Но еще более бесспорное право, чем все, прежде мною упомянутые, право,
которое охотней всего призн_а_ет мой читатель, если только он преисполнен
духа милосердия и человеколюбия; это право, приобретаемое распространением
цивилизации. Всему миру известно, в каком плачевном состоянии застали этих
бедных дикарей: они не только испытывали недостаток в жизненных благах, но,
что еще хуже, были самым жалким и злополучным образом слепы к своей
несчастной участи.
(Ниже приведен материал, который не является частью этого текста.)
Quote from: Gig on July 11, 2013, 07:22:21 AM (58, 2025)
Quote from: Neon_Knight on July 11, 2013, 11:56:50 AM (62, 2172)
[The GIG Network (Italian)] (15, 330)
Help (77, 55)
Стоило, однако, милосердным жителям Европы узреть их
печальное положение, как они немедленно взялись за работу, чтобы изменить и
улучшить его. Они распространили среди индейцев такие радости жизни, как
ром, джин и бренди, - и мы с изумлением узна_е_м, сколь быстро бедные дикари
научились ценить эти блага; они также познакомили их с тысячью средств, при
помощи которых облегчаются и исцеляются самые застарелые болезни; а для
того, чтобы дикари могли постичь благодетельные свойства этих лекарств и
насладиться ими, они предварительно распространили среди них болезни,
которые предполагали лечить. Благодаря этим мерам и множеству других,
положение злополучных дикарей отменно улучшилось; они приобрели тысячу
потребностей, о которых прежде не знали; и так как больше всего возможностей
испытать счастье бывает у того, у кого больше всего неудовлетворенных
потребностей, то они, без сомнения, стали гораздо счастливее.
Но самая важная ветвь цивилизации, особенно горячо превозносимая
ревностными и благочестивыми пастырями католической церкви, это
распространение христианской веры. Поистине, ужас могло внушить зрелище этих
дикарей, блуждающих в потемках язычества и виновных в самом гнусном
неведении религии. Правда, они никогда не крали и не обманывали; они
отличались здравомыслием, скромностью, воздержанностью, никогда не изменяли
своему слову; и хотя обычно поступали правильно, все равно это было втуне,
ибо они действовали не по велению свыше. Поэтому вновь прибывшие, чтобы
склонить их к принятию и исповедованию истинной веры, пользовались всеми
способами, хотя сами примера им, конечно, не подавали.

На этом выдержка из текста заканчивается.